Cette Mahâvidyâ n’est donc autre que ÂDI SHAKTI, la déesse primordiale.

Les dix Mahâvidyâ sont des aspects de la grande Puissance Cosmique au cœur de la manifestation.
Elles sont posées là devant nous, aiguillonnant notre curiosité et ouvrant des champs de réflexion et de recherche. Chacune a un objectif particulier et se place comme modèle de certaines situations que nous avons à affronter dans notre chemin personnel. Mais il n’y a pas que des obstacles. Certaines sont là pour nous dire que le monde est aussi et surtout rempli de joie, de beauté et d’émerveillement. C’est le cas pour Shodashî.
Elles sont des « clefs » spirituelles, des fragments de la Grande Connaissance, nous devons les vivre comme tels et en faire notre miel.

« Le mental totalement détourné de la sphère de l’illusion, l’aspirant devient alors le créateur, le protecteur, et le destructeur du monde ; que dis-je, il ne fait plus qu’un avec l’Être cosmique.
Telle est la grande Upanishad de Tripura, déesse de la triple cité… »(1)

Notes :

(1) 108 Upanishads – trad. Martine Buttex – éd. Dervy

Dans les upanishad consacrées à Shakti (Rig Veda, canon Muktika), deux upanishad sont consacrées à Tripura, la « Tripura Up. » et la « Tripura Tâpinî Up. »

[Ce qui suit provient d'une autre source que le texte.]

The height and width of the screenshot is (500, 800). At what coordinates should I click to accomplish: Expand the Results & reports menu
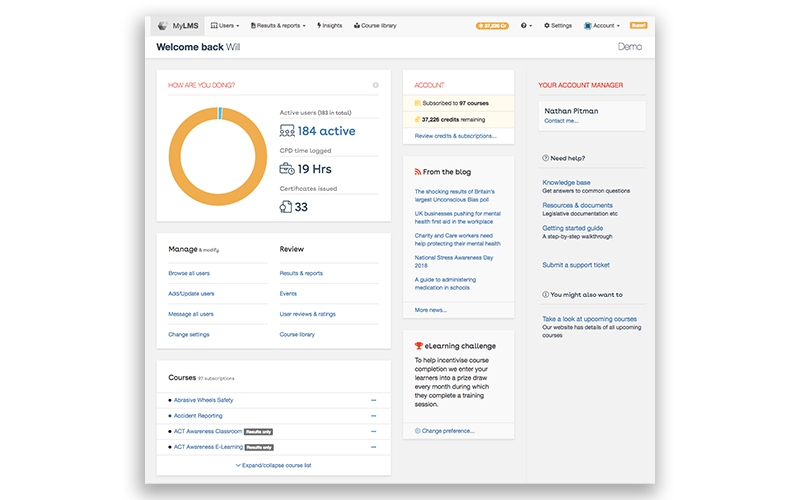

(2) Dans le Mahâbhârata se trouve un passage célèbre qui s’appelle « l’incendie de la forêt de Khandava ». Cette forêt-là représente le mental. Tous ses « occupants » sont brûlés par Agni et impitoyablement abattus par Krishna et Arjuna. Peu de monde en réchappe, mais, parmi les rares survivants, nous trouvons là encore Mâya, l’illusion, qui, nous disent les indiens avec beaucoup de lucidité, est ce qui résiste à tout et qui perdure coûte que coûte.

(3) Tripura Râhasya (doctrine secrète de la déesse Tripura) – chap. 20, p. 192– trad. Michel Hulin (éd. Fayard)

(4) Shrî yantra ou Shrî cakra : diagramme de méditation constitué de triangles imbriqués autour d’un point central, le bindu. Il représente le cosmos. Il est la matrice symbolique de la manifestation.

Marguerite Aflallo, Shodashï, janvier 2016.